It starts when a River Oaks housewife in tennis whites pulls over her gleaming black Denali to give a homeless man $20. That innocent encounter ends luridly, like so many of the true-crime stories that come from the nation's fourth-largest city, with the woman floating dead in her pool and the man, named Carter, sitting on death row in Huntsville.
Fast forward to 2016, when our story begins proper, and things are familiar but different: Jenna Bush is governor, gasoline is $13 a gallon, and New Orleans, destroyed by Hurricane Vanessa, has been cordoned and redubbed the Federal Industrial District of New Orleans. It's a giant petrochemical factory surrounded by flooded, polluted flatlands. The country is still in the midst of the "War on Terr-rah" and has suffered several new attacks, including "The Mall of America Massacre," in which 300 holiday shoppers were slain by Iranian jihadists.

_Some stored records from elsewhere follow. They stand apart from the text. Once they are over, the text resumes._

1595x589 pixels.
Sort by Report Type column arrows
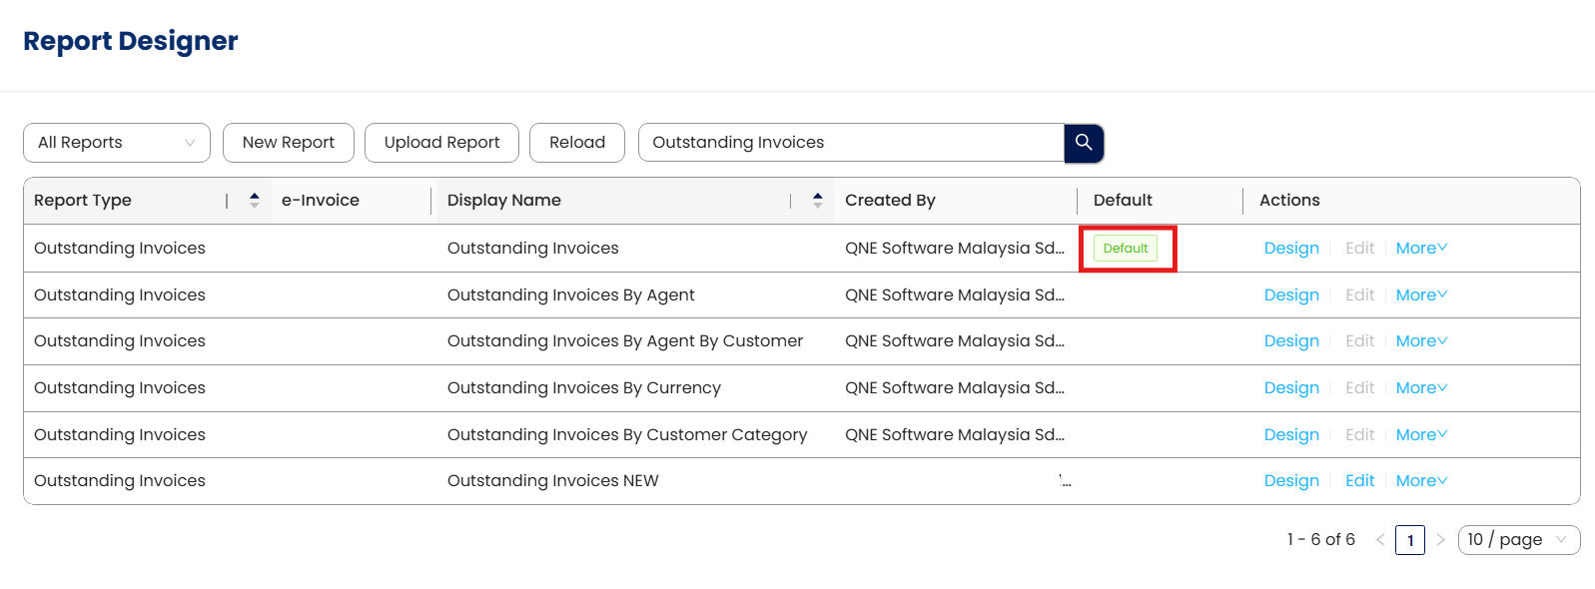coord(255,201)
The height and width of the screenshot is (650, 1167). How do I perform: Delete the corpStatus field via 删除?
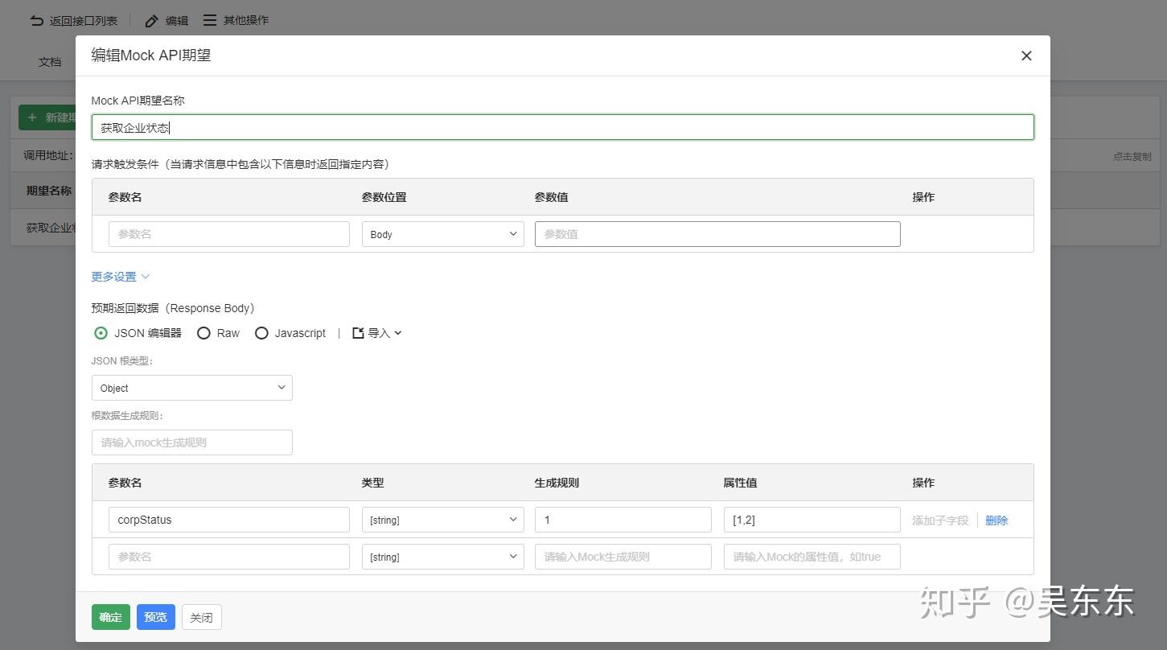click(996, 520)
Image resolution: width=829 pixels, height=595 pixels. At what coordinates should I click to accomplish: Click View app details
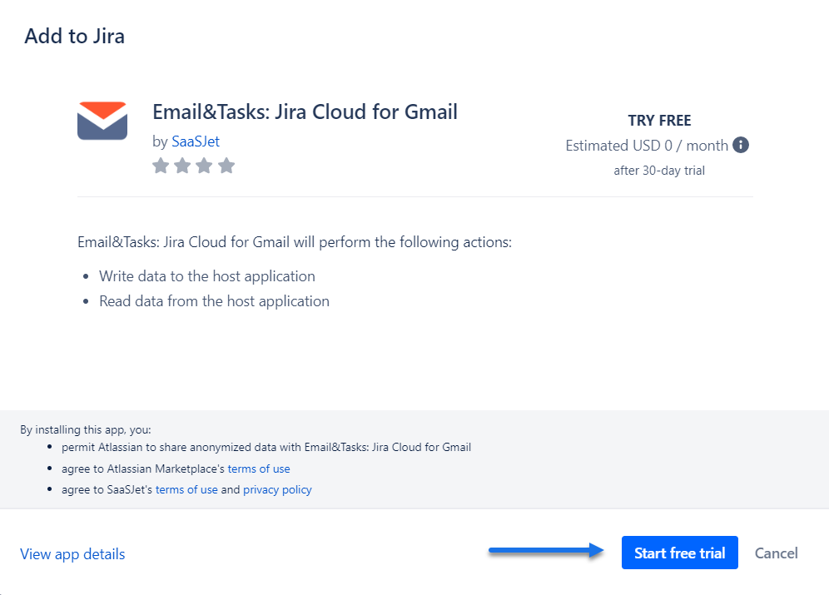72,553
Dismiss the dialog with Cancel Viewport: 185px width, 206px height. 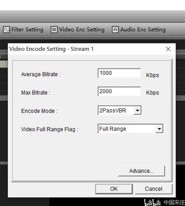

A pair of FBI agents, Wolgast and Doyle, have given Carter an offer he can't refuse: a pardon in exchange for his agreement to become the 12th candidate in a special weapons program being developed in a secret facility in Colorado. The program's goal is to produce a breed of vampiric super-soldiers, a new Manhattan Project, that promises to usher in an era of Pax Americana. Meanwhile, in Memphis, a refugee nun from Sierra Leone takes a 6-year-old girl named Amy to the zoo, where the animals react as if Amy is speaking to them. Wolgast and Doyle are dispatched to pick up the girl, who is another candidate for the program.
Naturally, this being a government project and all, things don't quite go as planned.

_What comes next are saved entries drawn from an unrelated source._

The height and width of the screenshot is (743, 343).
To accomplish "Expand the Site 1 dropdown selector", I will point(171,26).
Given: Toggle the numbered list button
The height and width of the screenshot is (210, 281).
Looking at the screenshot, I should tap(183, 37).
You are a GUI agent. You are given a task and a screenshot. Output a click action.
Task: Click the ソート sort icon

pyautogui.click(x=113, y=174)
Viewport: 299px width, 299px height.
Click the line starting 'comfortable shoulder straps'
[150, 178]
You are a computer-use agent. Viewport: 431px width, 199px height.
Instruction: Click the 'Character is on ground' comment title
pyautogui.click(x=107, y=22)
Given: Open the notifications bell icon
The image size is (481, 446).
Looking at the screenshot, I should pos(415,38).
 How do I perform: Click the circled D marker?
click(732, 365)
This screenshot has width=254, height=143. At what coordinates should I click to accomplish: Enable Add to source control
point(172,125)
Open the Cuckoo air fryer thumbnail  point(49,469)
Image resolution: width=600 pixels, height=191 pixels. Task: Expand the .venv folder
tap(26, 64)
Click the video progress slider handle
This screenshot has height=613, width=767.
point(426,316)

Two years later, much of the world is dead. Or undead, as the case may be. Ninety years after that, humanity is represented by a few lone survivors, who must all go on an epic journey to save the world.
That's all that should really be said. To give much more away would ruin much of what is going to be one of the singular beach-reading pleasures of the next several years. This fat, 700-page book combines some of the best elements of some of your favorite books and movies, from the Bible, Cormac McCarthy's The Road and Stephen King's The Stand to 28 Days Later, I Am Legend and Children of Men.
There's even something of Lonesome Dove in it. The early settings are in Texas, Oklahoma and Colorado, and it eventually settles in Oregon and California. This is a Western through and through - animal husbandry is an important element, for instance.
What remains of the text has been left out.